You would think for the god awful money they charge it would be impressive.

Long story short I picked up a DDA40X a couple months ago and everything has been great.

Took it to the club a week or so ago and it was dead as a door nail. Tried it again this morning with some help and it came up as "no decoder" when attempting to get it to do anything at all.

So tonight I got some time and started working on it slowly.

Seriously, why the #@[email protected]#%@!# can't the losers at Athearn give u a simple plug in connection for the lighting?

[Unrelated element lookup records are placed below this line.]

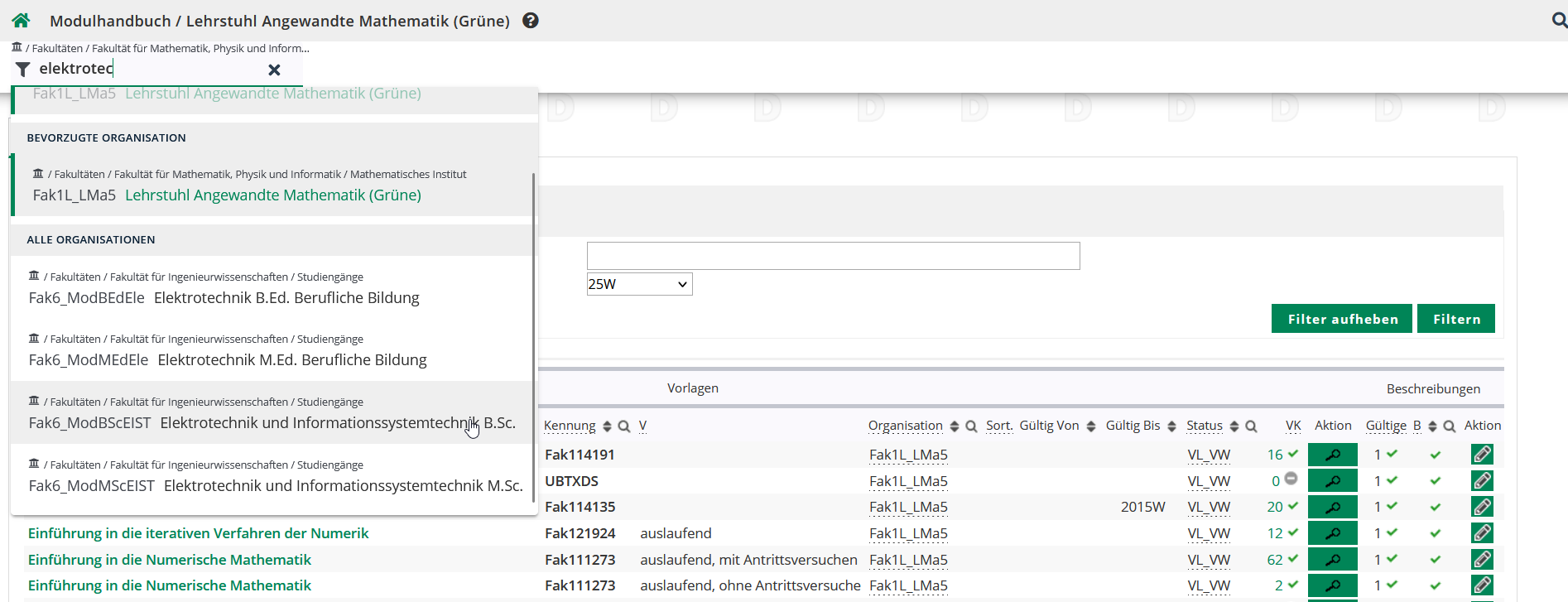This screenshot has height=602, width=1568.
Task: Open the 25W semester dropdown
Action: (639, 284)
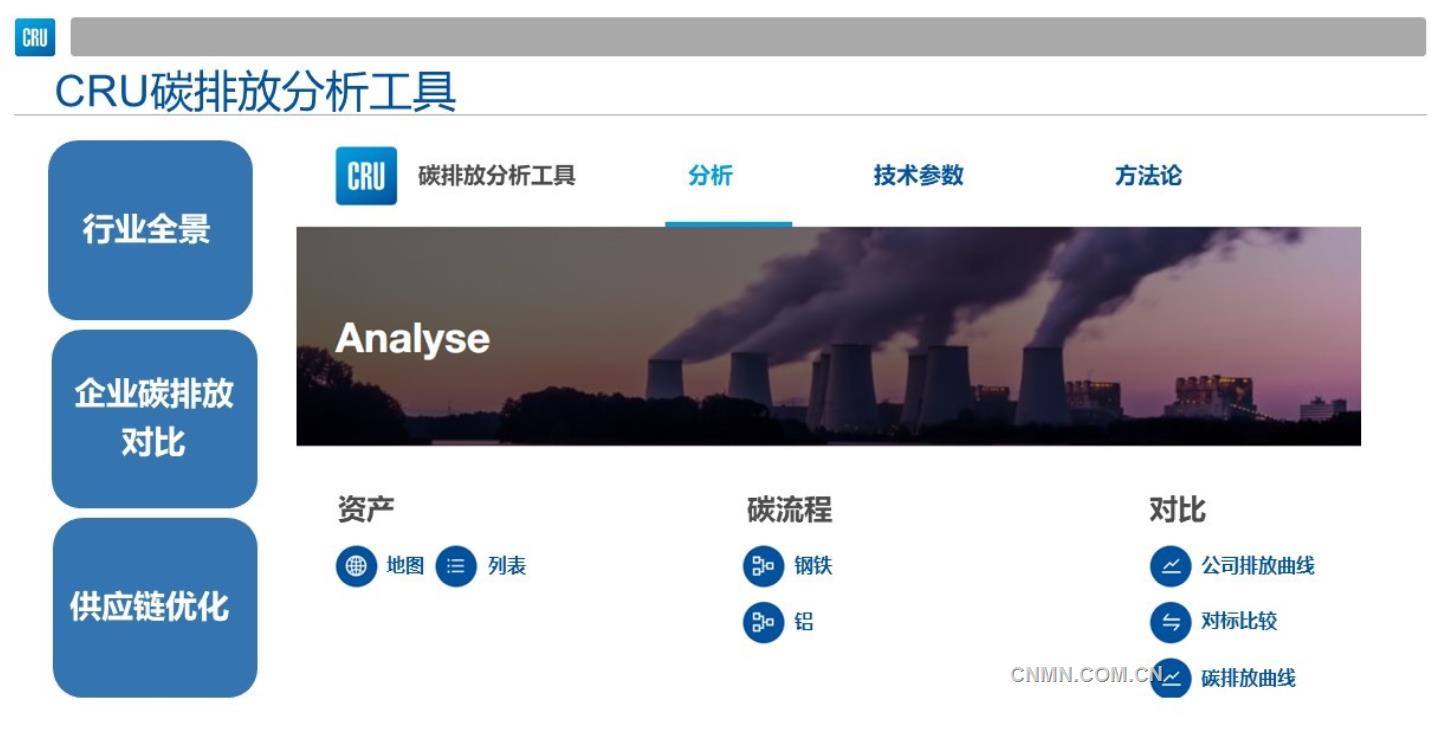Open the 技术参数 tab
Image resolution: width=1448 pixels, height=750 pixels.
click(x=918, y=176)
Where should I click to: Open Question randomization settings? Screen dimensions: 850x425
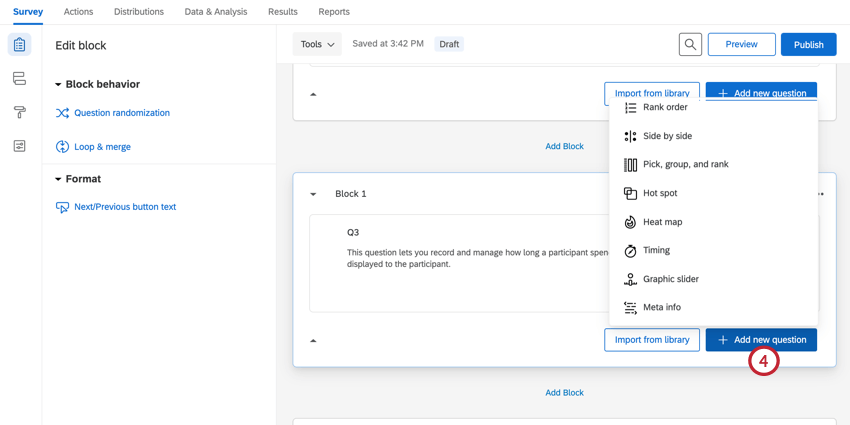click(121, 113)
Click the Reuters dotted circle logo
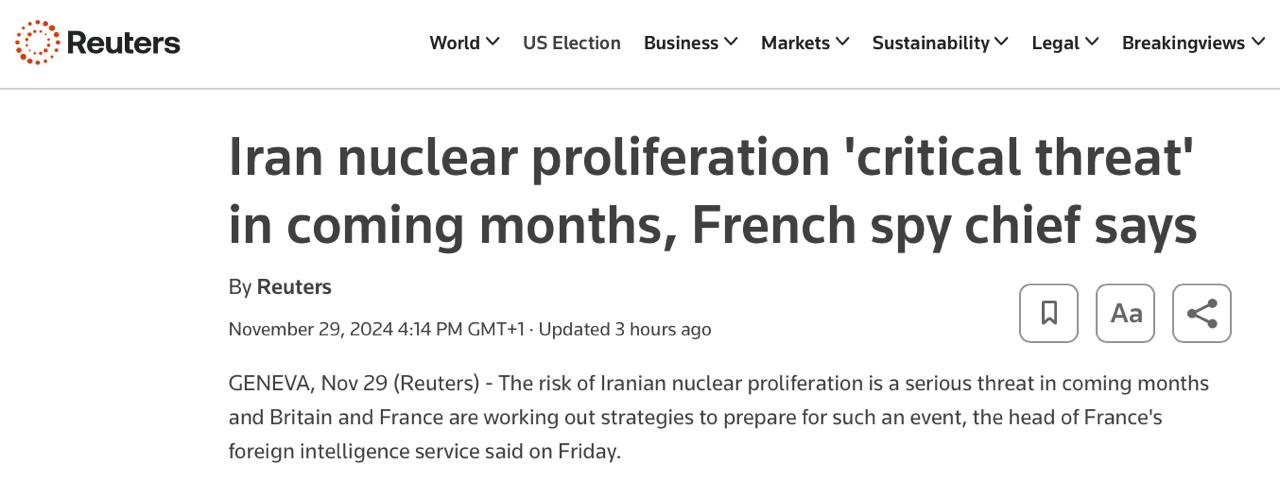Screen dimensions: 1280x482 click(38, 42)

Does there China crap assembly have to strip screws in place? One would not come out period............Three screw drivers later and looking at those "phillips" screws, they are screaming knock off Japanese industrial standard to me.....

The even better topper for it all is that every wire under the shell is black or red...........

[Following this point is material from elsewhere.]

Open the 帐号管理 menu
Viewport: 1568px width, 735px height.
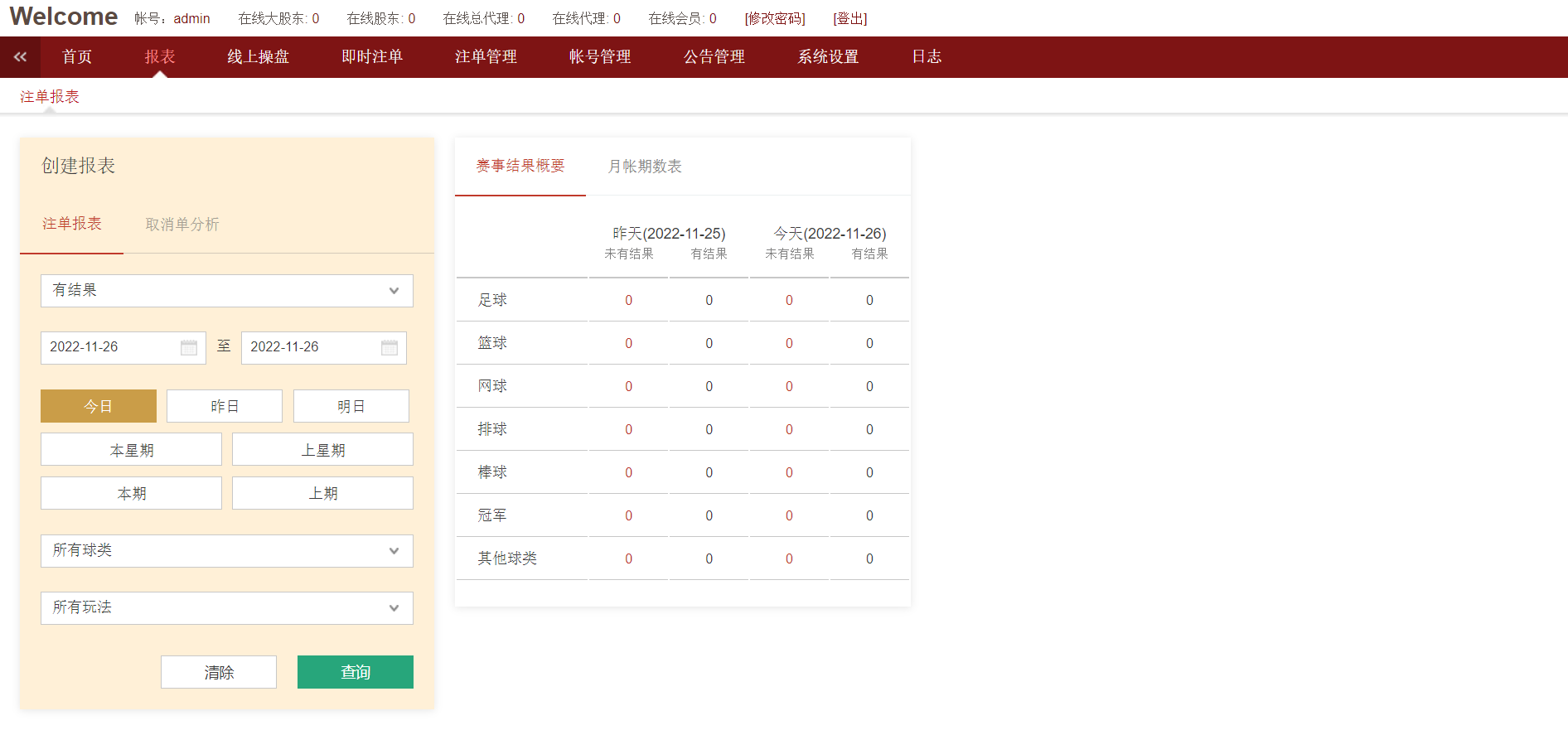[600, 57]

Big @#[email protected]% You Athearn!!!!!!

Seriously making me reconsider buying anything else that they have made recently and I am a Union Pacific guy.

It's sitting there with the shell detached from the body with the wiring still connected. I think if I touch it any more tonight I will take the drive to Compton to throw it threw someones office window...........


----------



## Genetk44 (Feb 26, 2016)

Take some pics and post them.


----------



## LateStarter (Mar 12, 2016)

Doesn't bode well for the GP-40 I want.


----------



## tkruger (Jan 18, 2009)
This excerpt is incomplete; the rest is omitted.